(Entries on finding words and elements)

------------------------------------------------------------------------

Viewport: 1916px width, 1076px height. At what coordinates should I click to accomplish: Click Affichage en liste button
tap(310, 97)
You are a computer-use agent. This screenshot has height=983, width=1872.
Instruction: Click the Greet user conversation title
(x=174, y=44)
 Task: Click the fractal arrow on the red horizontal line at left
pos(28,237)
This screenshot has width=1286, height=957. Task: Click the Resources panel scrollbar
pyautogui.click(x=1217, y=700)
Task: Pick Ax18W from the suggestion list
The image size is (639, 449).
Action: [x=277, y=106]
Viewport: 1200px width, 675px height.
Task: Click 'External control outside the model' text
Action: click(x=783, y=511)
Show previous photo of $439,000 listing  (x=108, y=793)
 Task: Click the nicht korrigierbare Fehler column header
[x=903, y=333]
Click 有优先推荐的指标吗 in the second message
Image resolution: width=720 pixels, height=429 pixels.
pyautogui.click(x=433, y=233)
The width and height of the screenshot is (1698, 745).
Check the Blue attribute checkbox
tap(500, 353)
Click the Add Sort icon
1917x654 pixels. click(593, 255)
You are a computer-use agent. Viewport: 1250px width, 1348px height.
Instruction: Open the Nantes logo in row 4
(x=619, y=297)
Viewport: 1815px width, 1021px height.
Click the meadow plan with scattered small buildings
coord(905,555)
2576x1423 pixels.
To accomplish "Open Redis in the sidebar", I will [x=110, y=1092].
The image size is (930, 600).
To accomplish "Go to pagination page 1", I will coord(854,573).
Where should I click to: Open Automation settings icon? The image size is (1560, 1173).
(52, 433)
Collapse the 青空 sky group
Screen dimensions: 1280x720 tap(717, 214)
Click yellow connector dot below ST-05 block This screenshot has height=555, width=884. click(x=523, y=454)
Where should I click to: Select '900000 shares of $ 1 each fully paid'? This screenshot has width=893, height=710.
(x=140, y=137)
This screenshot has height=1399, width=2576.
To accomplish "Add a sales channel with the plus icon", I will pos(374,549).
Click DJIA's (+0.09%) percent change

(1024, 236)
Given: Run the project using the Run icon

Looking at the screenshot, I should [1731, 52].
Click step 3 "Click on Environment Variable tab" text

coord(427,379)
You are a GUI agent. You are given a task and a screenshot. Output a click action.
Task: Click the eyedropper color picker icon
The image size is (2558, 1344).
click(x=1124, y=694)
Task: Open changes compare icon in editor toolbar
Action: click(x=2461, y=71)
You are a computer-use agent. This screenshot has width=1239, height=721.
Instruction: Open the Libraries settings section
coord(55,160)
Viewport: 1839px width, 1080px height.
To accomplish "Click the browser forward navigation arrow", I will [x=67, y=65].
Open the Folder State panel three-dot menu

------------------------------------------------------------------------

OBJECTIVE
Render the lines of the entries above as a numbered list, starting at the first line and ending at the line that contains "(1024, 236)". Include only those lines, and leave out any blank ones.

THE REPLY
1. Viewport: 1916px width, 1076px height. At what coordinates should I click to accomplish: Click Affichage en liste button
2. tap(310, 97)
3. You are a computer-use agent. This screenshot has height=983, width=1872.
4. Instruction: Click the Greet user conversation title
5. (x=174, y=44)
6.  Task: Click the fractal arrow on the red horizontal line at left
7. pos(28,237)
8. This screenshot has width=1286, height=957. Task: Click the Resources panel scrollbar
9. pyautogui.click(x=1217, y=700)
10. Task: Pick Ax18W from the suggestion list
11. The image size is (639, 449).
12. Action: [x=277, y=106]
13. Viewport: 1200px width, 675px height.
14. Task: Click 'External control outside the model' text
15. Action: click(x=783, y=511)
16. Show previous photo of $439,000 listing  (x=108, y=793)
17.  Task: Click the nicht korrigierbare Fehler column header
18. [x=903, y=333]
19. Click 有优先推荐的指标吗 in the second message
20. Image resolution: width=720 pixels, height=429 pixels.
21. pyautogui.click(x=433, y=233)
22. The width and height of the screenshot is (1698, 745).
23. Check the Blue attribute checkbox
24. tap(500, 353)
25. Click the Add Sort icon
26. 1917x654 pixels. click(593, 255)
27. You are a computer-use agent. Viewport: 1250px width, 1348px height.
28. Instruction: Open the Nantes logo in row 4
29. (x=619, y=297)
30. Viewport: 1815px width, 1021px height.
31. Click the meadow plan with scattered small buildings
32. coord(905,555)
33. 2576x1423 pixels.
34. To accomplish "Open Redis in the sidebar", I will [x=110, y=1092].
35. The image size is (930, 600).
36. To accomplish "Go to pagination page 1", I will coord(854,573).
37. Where should I click to: Open Automation settings icon? The image size is (1560, 1173).
38. (52, 433)
39. Collapse the 青空 sky group
40. Screen dimensions: 1280x720 tap(717, 214)
41. Click yellow connector dot below ST-05 block This screenshot has height=555, width=884. click(x=523, y=454)
42. Where should I click to: Select '900000 shares of $ 1 each fully paid'? This screenshot has width=893, height=710.
43. (x=140, y=137)
44. This screenshot has height=1399, width=2576.
45. To accomplish "Add a sales channel with the plus icon", I will pos(374,549).
46. Click DJIA's (+0.09%) percent change
47. (1024, 236)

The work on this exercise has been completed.